Light

2012


Light - video still



Video installation of either a single video or two videos on two screens.
2 mn 05 loop.

As its title suggests, Light is a piece on light. The image of a snowball thrown at Sonja Henie’s ice skate is the basis for a celebration of her brilliance, her power of wonderment, and ability to amaze.

The piece plays on the limits of the persistence of vision so as to give life to the ice skater’s body, shown busily readjusting her skate’s laces. While in a repeating shot that multiplies the projectiles thrown in her direction, the skater seems to be in continuous movement, giving the illusion that she turns her head ever further even though the fragment used paradoxically remains the same, beginning at its same starting point with every repetition. A subtle flickering resulting from the space created between the film’s tirelessly repeated excerpts makes reference to the camera and the movement of film through the projector. Beginning at regular speed, the video gradually slows to simulate a kind of malfunction -recalling that of the record player signified by the ice skater’s movement in Pardon Me, Boy!- as though the film were jamming the machine for some unknown reason. The handling of the laces transmits this resistance in the image, as does a momentary frown that abruptly changes the expression on the character’s face.

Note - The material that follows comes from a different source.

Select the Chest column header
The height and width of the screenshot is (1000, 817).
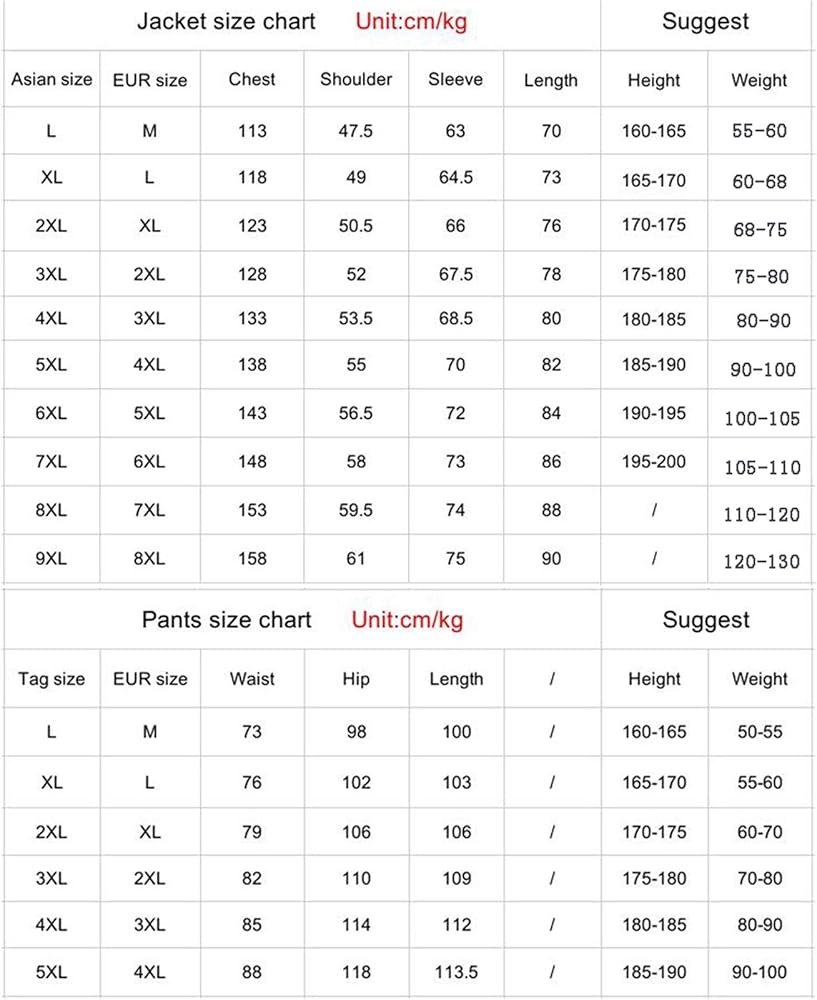(x=252, y=79)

The motifs employed here and Sonja Henie’s movements eroticize the scene, resonating with the sexual themes of the Ice series as a whole. The piece does not fail to fleetingly identify the snowball thrower, who makes a very brief appearance at the beginning of the video. The momentary shot, sharply focused on the dynamic of the thrown snowball, is marked by the violence of the gesture, recalling John Payne’s behavior in You can do this. Moreover, the repetition of snowballs hitting the skate associates his attitude to a sort of release that takes his partner for its target.

Light exists both in the form of a single video and of two videos respectively devoted to each of the protagonists. This second version enables a more concrete rendering of the movement of light in space depicted by the regular fall of projectiles and reinforces the installation’s reference to projectors.